[Python-ideas] PEP 505 [was Re: Null coalescing operators]

Paul Moore p.f.moore at gmail.com
Wed Sep 23 20:46:15 CEST 2015


On 23 September 2015 at 17:47, Steven D'Aprano <steve at pearwood.info> wrote:
> I've now read PEP 505, and I would like to comment.

Having read the various messages in this thread, and then your summary
(which was interesting, because it put a lot of the various options
next to each other) I have to say:

1. The "expanded" versions using if..else are definitely pretty
unreadable and ugly (for all the variations). But in practice, I'd be
very unlikely to use if expressions in this case - I'd be more likely
to expand the whole construct, probably involving an if *statement*.
Comparing a multi-line statement to an operator is much harder to do
in a general manner. So I guess I can see the benefits, but I suspect
the operators won't be used in practice as much as people are implying
(in much the same way that the use if the if expression is pretty rare
in real Python code, as opposed to examples).

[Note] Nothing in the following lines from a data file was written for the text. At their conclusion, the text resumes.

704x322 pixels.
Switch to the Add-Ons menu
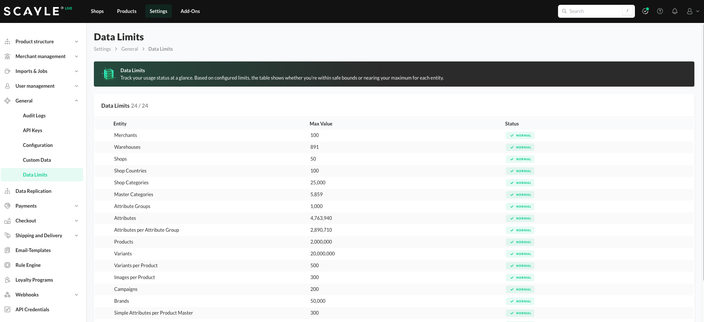[x=190, y=11]
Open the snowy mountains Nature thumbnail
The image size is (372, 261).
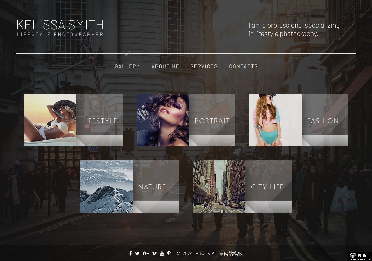pos(106,186)
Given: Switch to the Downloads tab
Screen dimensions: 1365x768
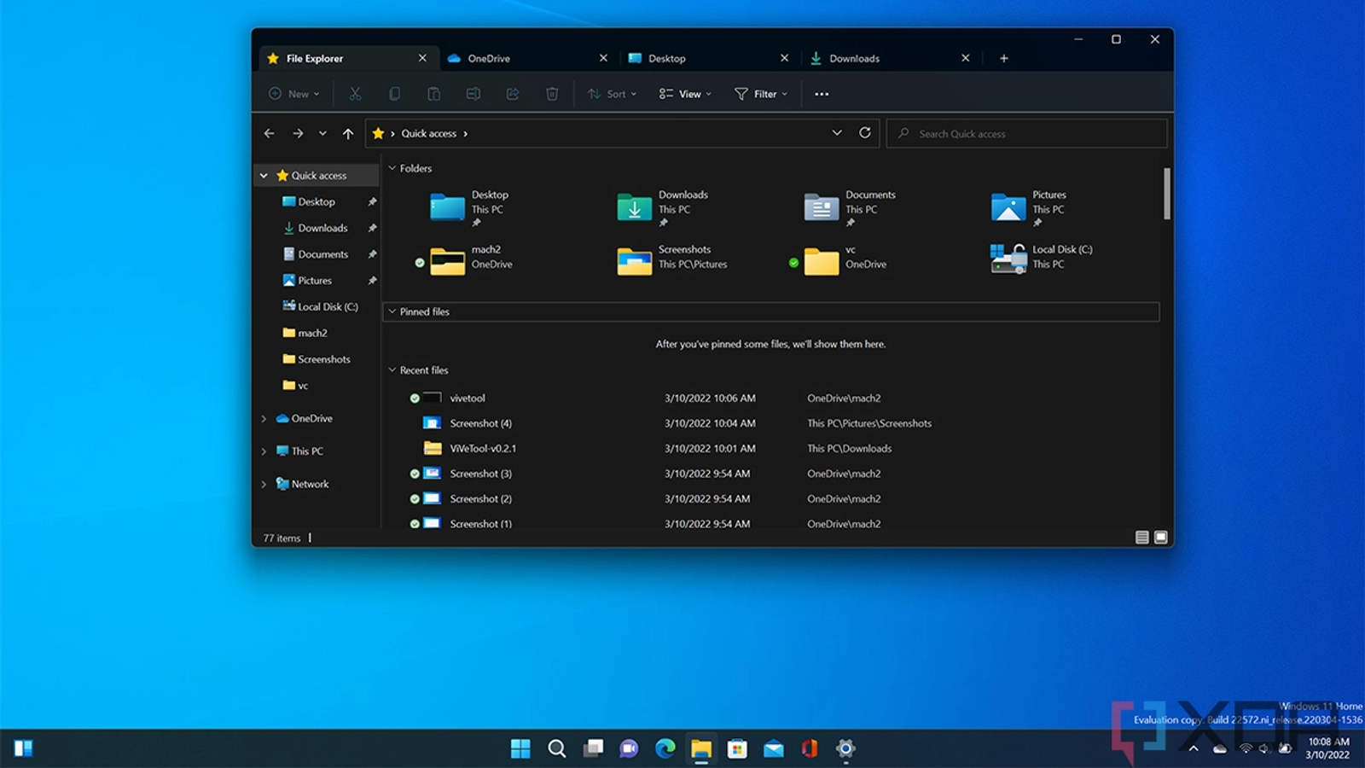Looking at the screenshot, I should pyautogui.click(x=854, y=59).
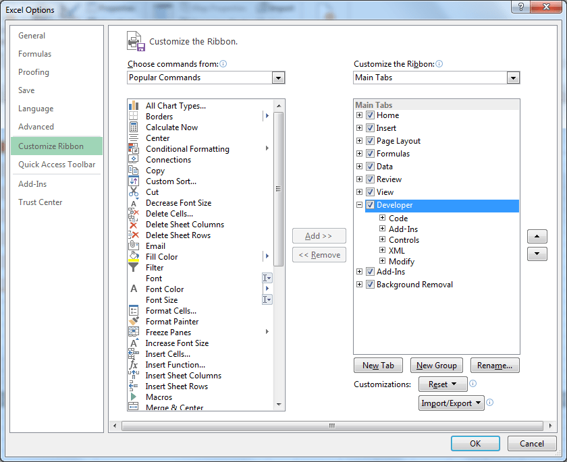Image resolution: width=567 pixels, height=462 pixels.
Task: Click the Filter command icon
Action: pyautogui.click(x=133, y=267)

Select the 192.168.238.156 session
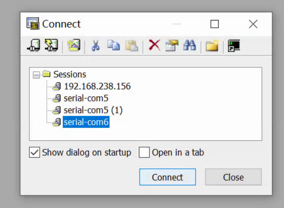pos(97,86)
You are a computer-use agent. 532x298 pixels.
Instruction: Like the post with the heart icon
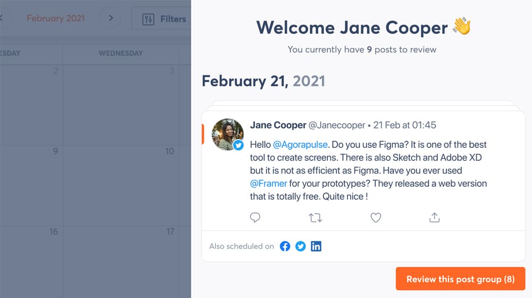click(376, 218)
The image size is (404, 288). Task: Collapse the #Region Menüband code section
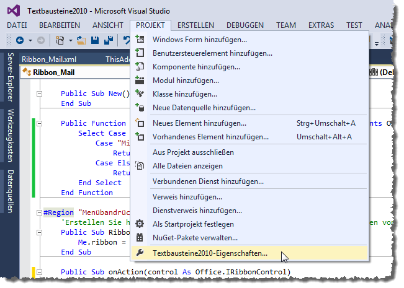tap(38, 212)
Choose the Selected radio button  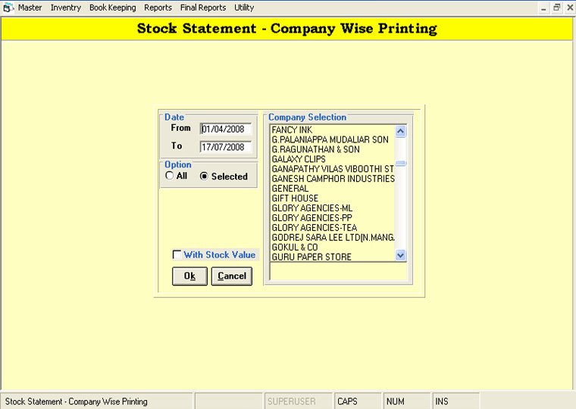pos(204,176)

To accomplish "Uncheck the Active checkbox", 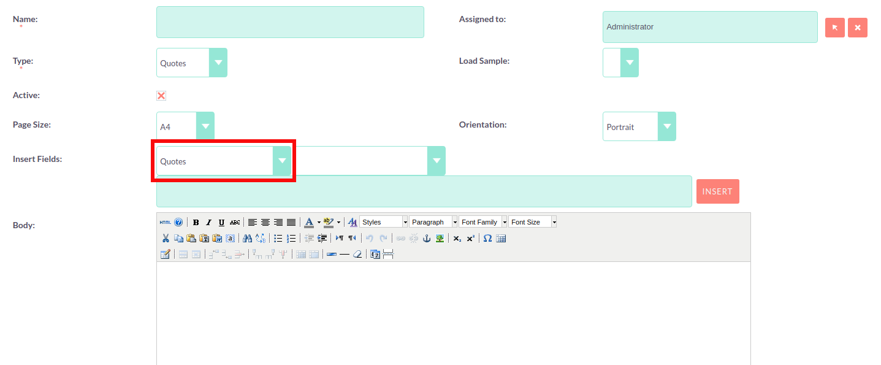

2. All of the punctuation-based suggestions remain ugly to my eyes. ?
is too visually striking, and has too many other associations for me
("help" in IPython, and as a suffix for variable names from Lisp).
Nick's || version looked plausible, but the inconsistent !| variations
bother me.

3. People keep referring to "obj ?? default" in comparison to "obj or
default". The comparison is fine - as is the notion that we are
talking about a version that simply replaces a truth test with an "is
None" test. But to me it also says that we should be looking for a
keyword, not a punctuation operator - the "or" version reads nicely,
and the punctuation version looks very cryptic in comparison. I can't
think of a good keyword, or a viable way to use a keyword for the ?.
?[ and ?( variations, but I wish I could.

Summary - I don't mind the addition of the functionality, although I
don't think it's crucial. But I really dislike the punctuation. The
benefits don't justify the cost for me.